Une chose est sûre: les joueurs français ont la cote outre-Atlantique : « Les clubs américains m’appellent très souvent pour savoir ce que je pense de tel ou tel joueur, » confie Youri Djorkaeff. « Ils connaissent très bien le championnat français. Ils sont à l’affût.» Quant à Thierry Henry, “il a marqué les esprits aux Etats-Unis.”, explique Jérôme de Bontin.

Réciproquement, les Etats-Unis font figure d’eldorado pour les joueurs européens qui arrivent avec l’espoir d’une fin de carrière en beauté : Thierry Henry a 32 ans, c’était l’âge de David Beckham quand il a rejoint Los Angeles Galaxy…

Alors Thierry Henry, le nouveau Beckham ? Pas tout à fait. Le scénario est différent : « David Beckham avait une double intérêt car son épouse est très médiatisée. C’est moins le cas pour Thierry Henry ».  Henry arrive aussi « après une année en demi-teinte en Espagne ». Quel sera l’impact de sa venue ? « C’est une inconnue. Cela dépendra beaucoup du succès de la France en Coupe du Monde, de la prestation de Thierry Henry », relève Jérôme de Bontin qui ajoute que Thierry Henry est “un vrai professionnel”et qu’à terme, “sa venue serait un plus pour la MLS. »

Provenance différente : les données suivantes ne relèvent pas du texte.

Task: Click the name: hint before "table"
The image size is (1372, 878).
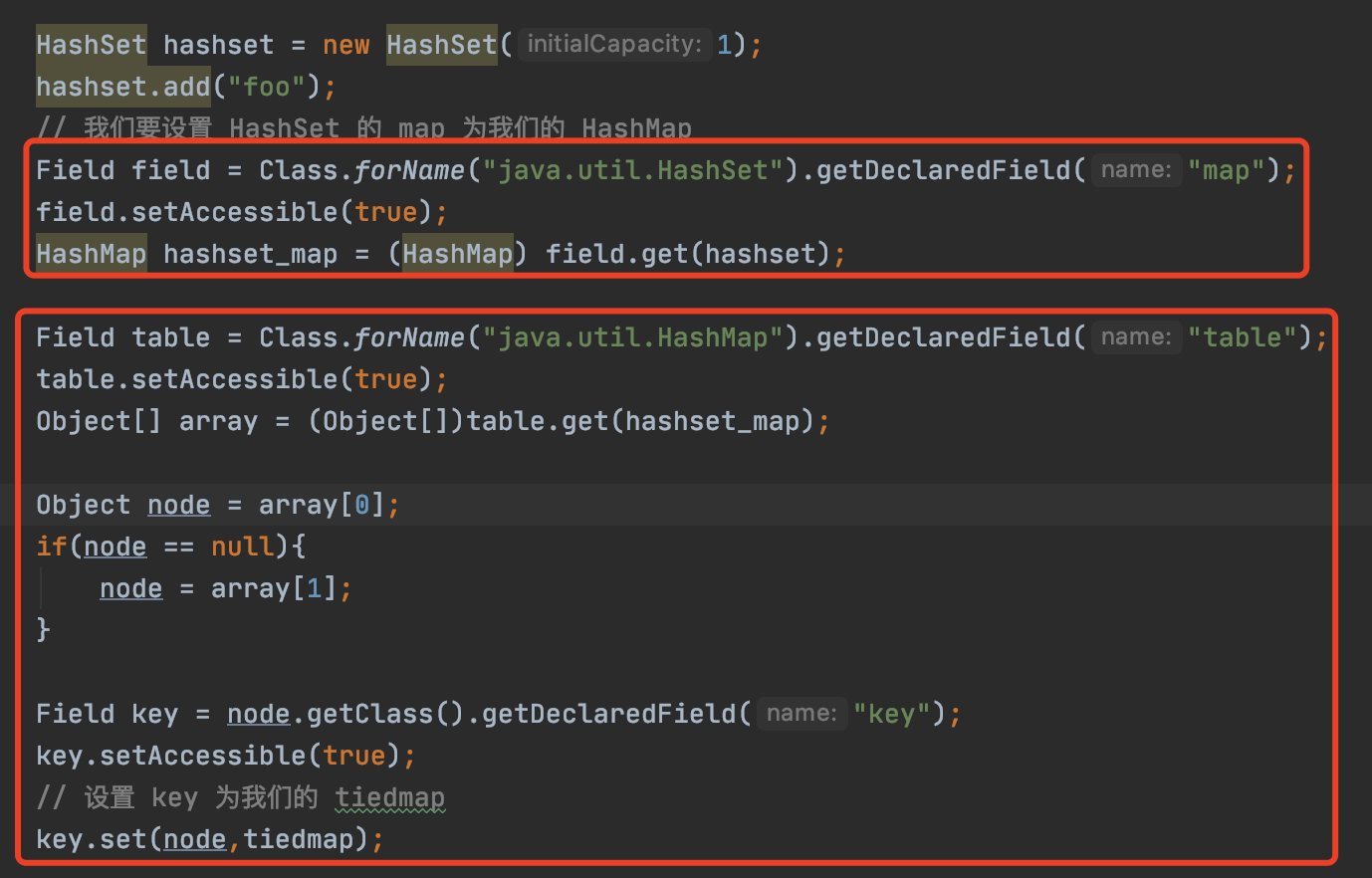Action: pyautogui.click(x=1136, y=337)
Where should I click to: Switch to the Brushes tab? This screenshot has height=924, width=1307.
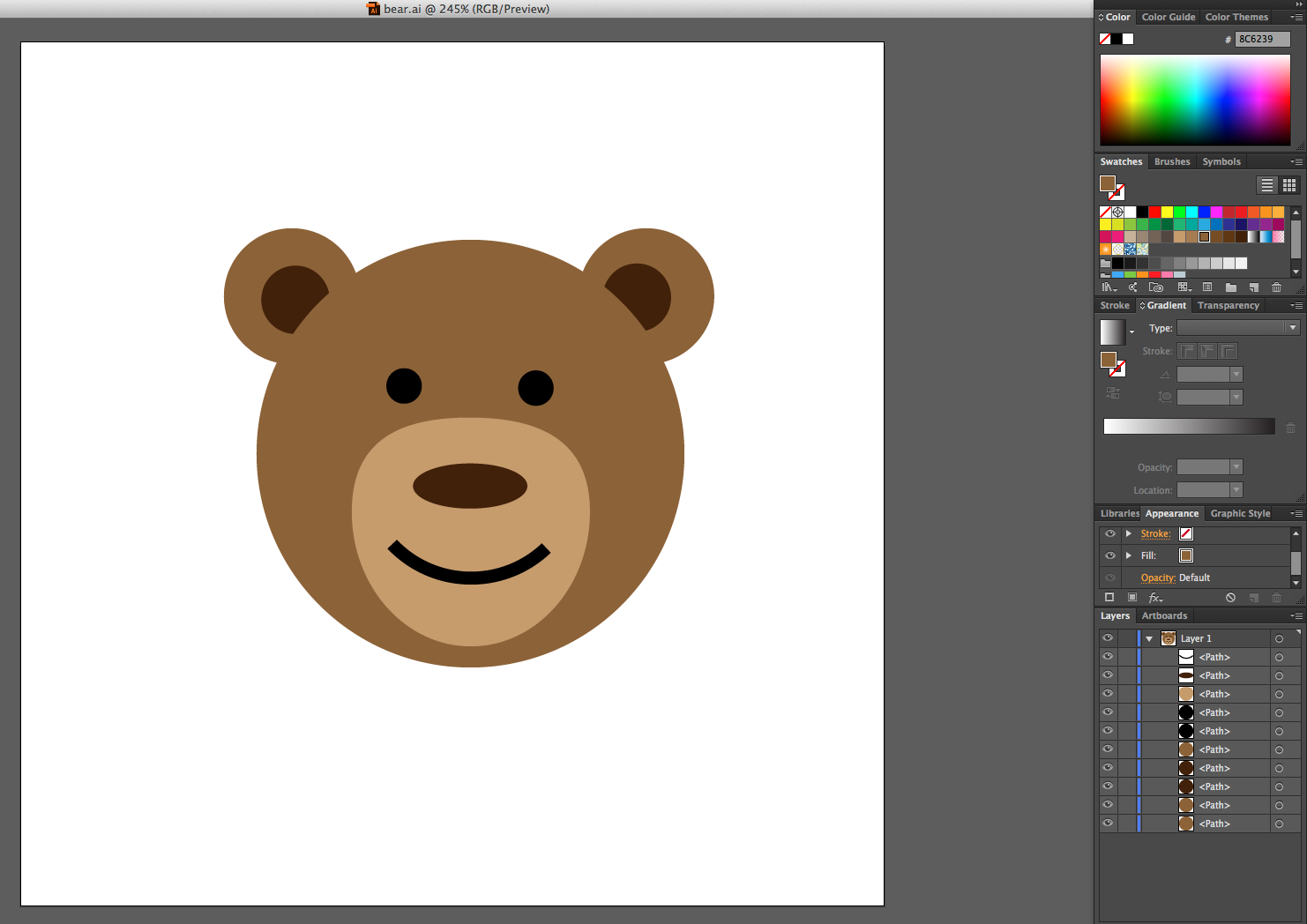1172,162

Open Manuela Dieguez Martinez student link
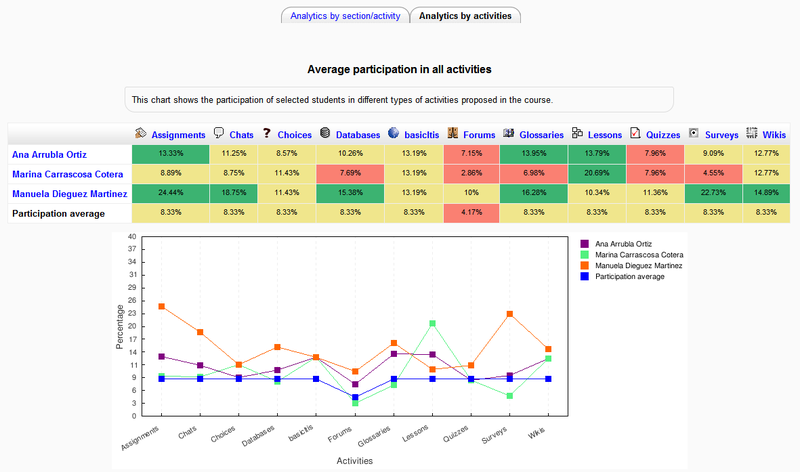pos(69,193)
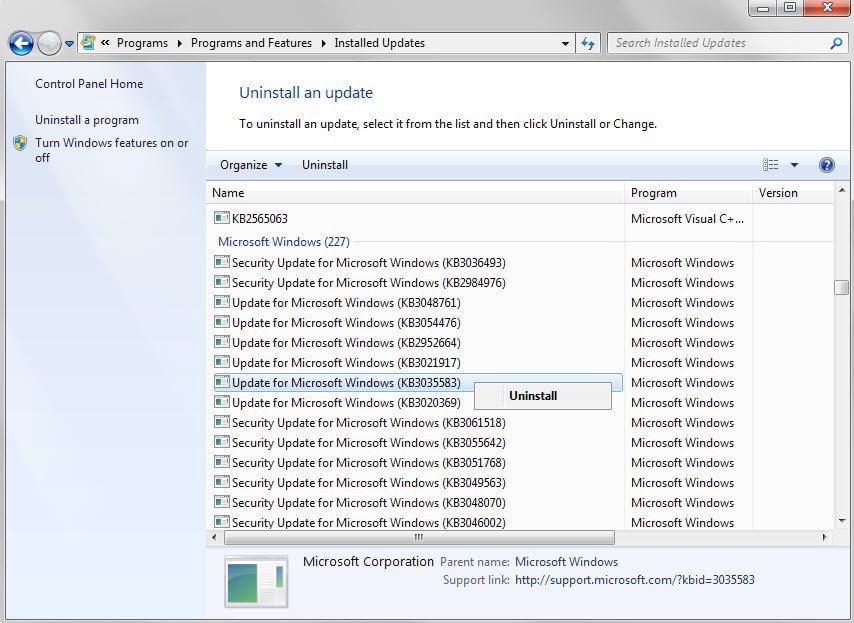Click the icon beside KB2565063 update
The width and height of the screenshot is (854, 623).
221,218
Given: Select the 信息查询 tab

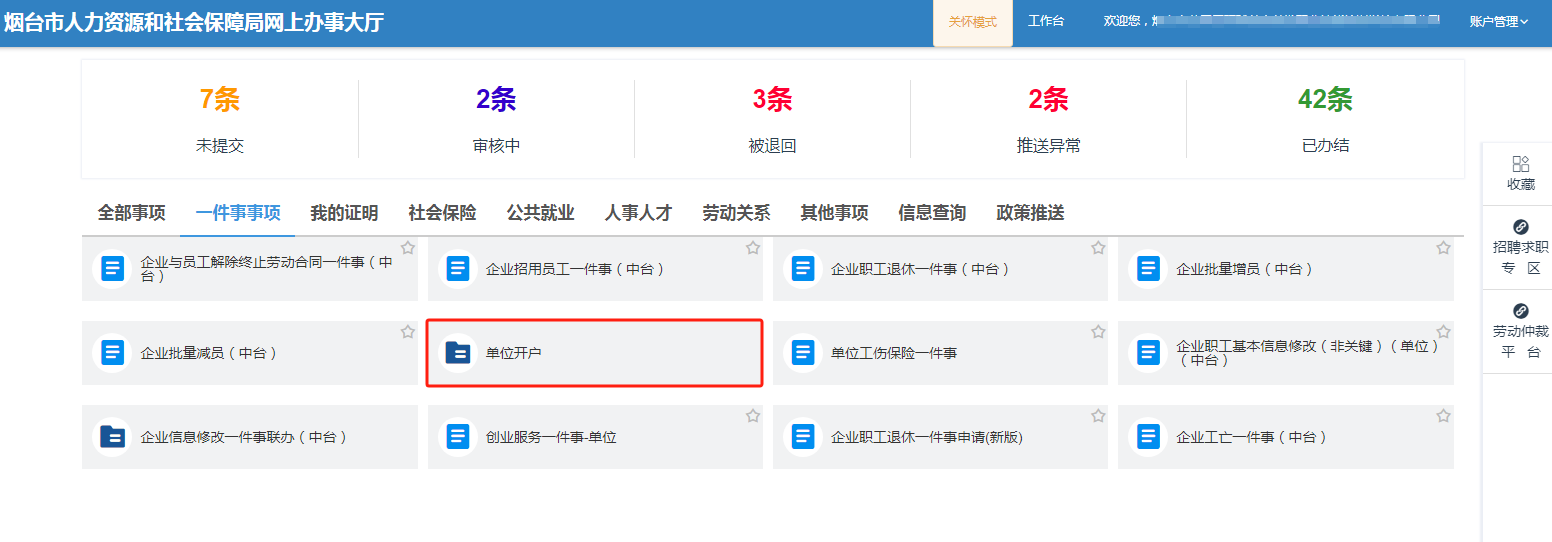Looking at the screenshot, I should pos(932,213).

L’expérience Beckham n’a de toutes façons pas été très concluante ni au niveau commercial, ni au niveau des victoires. Youri Djorkaeff conclut : « David Beckham est venu pour son image. Si vous venez aux Etats-Unis, il faut venir pour le football. Il ne faut pas mettre la charrue avant les bœufs. Les Américains aiment les champions.»